What this task involves –
Give back every record exactly, images excluded.

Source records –
---*---

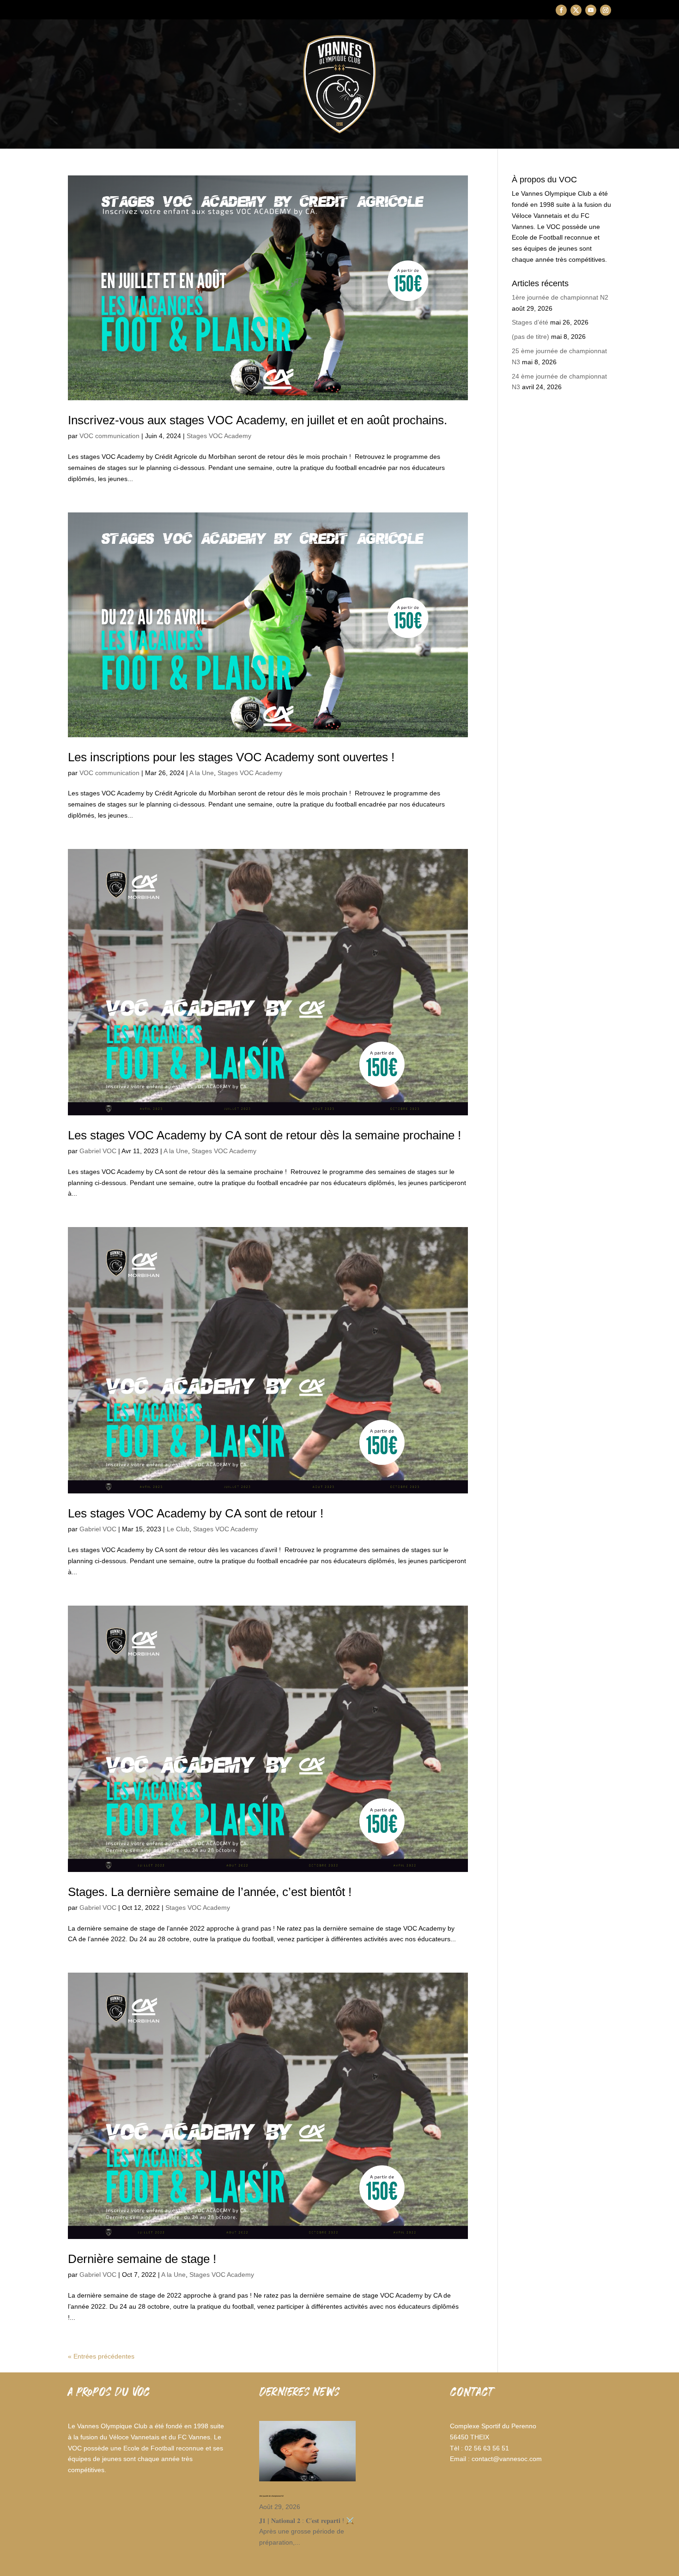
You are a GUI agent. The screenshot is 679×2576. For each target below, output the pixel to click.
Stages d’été (530, 322)
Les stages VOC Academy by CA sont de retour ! (195, 1513)
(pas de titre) (530, 336)
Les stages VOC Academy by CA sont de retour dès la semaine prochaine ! (264, 1135)
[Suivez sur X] (576, 10)
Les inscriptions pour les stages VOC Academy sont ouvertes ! (231, 757)
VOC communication (109, 435)
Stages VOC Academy (219, 435)
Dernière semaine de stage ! (142, 2259)
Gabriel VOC (97, 1151)
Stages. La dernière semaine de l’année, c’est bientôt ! (210, 1892)
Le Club (178, 1529)
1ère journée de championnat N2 (560, 297)
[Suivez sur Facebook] (561, 10)
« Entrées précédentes (101, 2356)
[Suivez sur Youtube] (590, 10)
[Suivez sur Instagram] (605, 10)
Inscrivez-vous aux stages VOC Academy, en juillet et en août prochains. (257, 420)
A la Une (201, 772)
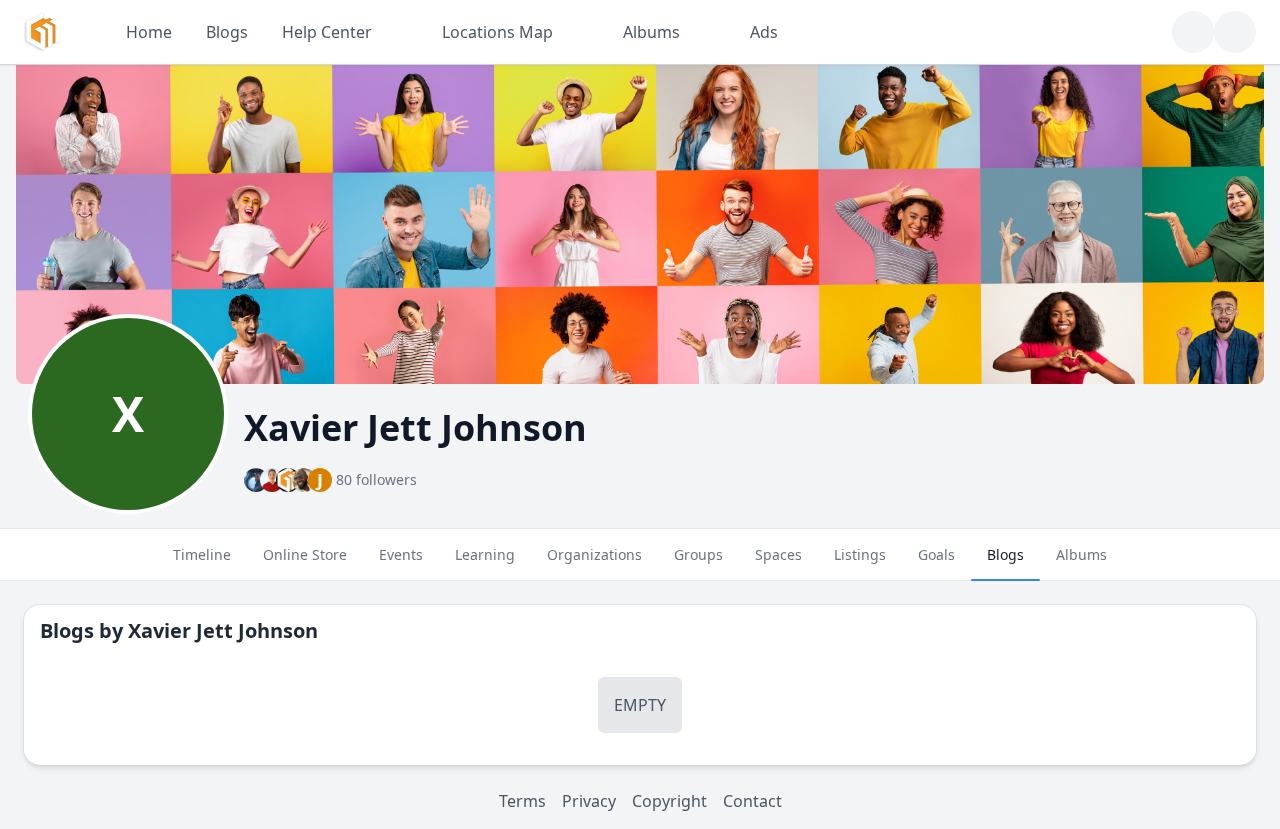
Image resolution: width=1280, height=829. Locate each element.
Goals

---*---

Answer section –
You are a GUI agent. The screenshot is 679×2576. For each target below, output the pixel to click.
Stages d’été (530, 322)
Les stages VOC Academy by CA sont de retour ! (195, 1513)
(pas de titre) (530, 336)
Les stages VOC Academy by CA sont de retour dès la semaine prochaine ! (264, 1135)
[Suivez sur X] (576, 10)
Les inscriptions pour les stages VOC Academy sont ouvertes ! (231, 757)
VOC communication (109, 435)
Stages VOC Academy (219, 435)
Dernière semaine de stage ! (142, 2259)
Gabriel VOC (97, 1151)
Stages. La dernière semaine de l’année, c’est bientôt ! (210, 1892)
Le Club (178, 1529)
1ère journée de championnat N2 (560, 297)
[Suivez sur Facebook] (561, 10)
« Entrées précédentes (101, 2356)
[Suivez sur Youtube] (590, 10)
[Suivez sur Instagram] (605, 10)
Inscrivez-vous aux stages VOC Academy, en juillet et en août prochains. (257, 420)
A la Une (201, 772)
Image resolution: width=1280, height=829. Locate each element.
Goals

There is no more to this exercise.